Sample PowerShell Script: HDInsight Custom Create

This is a working script I use to create various HDInsight clusters. For a really reproducible, automated environment you would want to put this into a .ps1 script that accepts parameters (see here for an example). However, you may find the method below good for learning and experimenting. Replace all the “YOURxyz” sections with your actual information. Beware of oddities introduced by cut/paste such as spaces being replaced by line breaks or quotes being replaced by smart quotes.

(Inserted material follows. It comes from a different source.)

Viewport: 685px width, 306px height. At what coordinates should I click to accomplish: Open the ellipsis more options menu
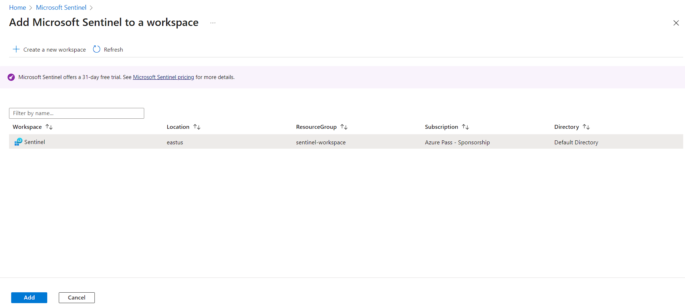[213, 23]
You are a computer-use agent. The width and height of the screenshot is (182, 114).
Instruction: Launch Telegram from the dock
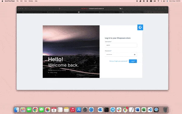(x=113, y=110)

The # is a comment, some commands that you rarely run are commented out so remove the # to run them if you need them.

# This PowerShell script is meant to be a cut/paste of specific parts, it is NOT designed to be run as a whole.

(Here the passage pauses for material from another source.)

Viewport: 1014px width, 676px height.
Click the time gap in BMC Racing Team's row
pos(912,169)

# Do once after you install the cmdlets
#Get-AzurePublishSettingsFile
#Import-AzurePublishSettingsFile C:UsersYOURDirectoryDownloadsYOURName-credentials.publishsettings

# Use if you admin more than one subscription
#Get-AzureAccount # This may be needed to log in to Azure
Select-AzureSubscription –SubscriptionName YOURSubscription
Get-AzureSubscription -Current

# Many things are easier in the ISE
ise

###############################################
### create clusters ###
###############################################

# Add your specific information here
# Previous failures may make a name unavailable for a while – check to see if previous cluster was partially created
$ClusterName = “YOURNewHDInsightClusterName” #the name you will give to your cluster
$Location = “YOURDataCenter” #cluster data center must be East US, West US, or North Europe (as of December 2013)
$NumOfNodes = 1 #start small
$StorageAcct1 = “YOURExistingStorageAccountName” #currently must be in same data center as the cluster
$DefaultContainer = “YOURExistingContainerName” #already exists on the storage account

# These variables are automatically set for you
$FullStorage1 = “${StorageAcct1}.blob.core.windows.net”
$Key1 = Get-AzureStorageKey $StorageAcct1 | %{ $_.Primary }
$SubID = Get-AzureSubscription -Current | %{ $_.SubscriptionId }
$SubName = Get-AzureSubscription -Current | %{ $_.SubscriptionName }
$Cert = Get-AzureSubscription -Current | %{ $_.Certificate }
$Creds = Get-Credential -Message “New admin account to be created for your HDInsight cluster” #this prompts you

###############################################
# Sample quick create
###############################################
# Equivalent of quick create
# The ` specifies that the cmd continues on the next line, beware of artifical line breaks added during cut/paste from the blog
New-AzureHDInsightCluster -Name $ClusterName -ClusterSizeInNodes $NumOfNodes -Subscription $SubID -Location “$Location” `
-DefaultStorageAccountName $FullStorage1 -DefaultStorageAccountKey $Key1 -DefaultStorageContainerName $DefaultContainer -Credential $Creds

###############################################
# Sample custom create
###############################################
#https://hadoopsdk.codeplex.com/wikipage?title=PowerShell%20Cmdlets%20for%20Cluster%20Management
# Most params are the same as quick create, use a new cluster name
# Pass in a 2nd storage account, a SQLAzure db for the metastore (assume same db for Oozie and Hive), add Avro library, some config values
# Execute all the variable settings from above

# This value is set for you, don’t change!
$configvalues = new-object ‘Microsoft.WindowsAzure.Management.HDInsight.Cmdlet.DataObjects.AzureHDInsightHiveConfiguration’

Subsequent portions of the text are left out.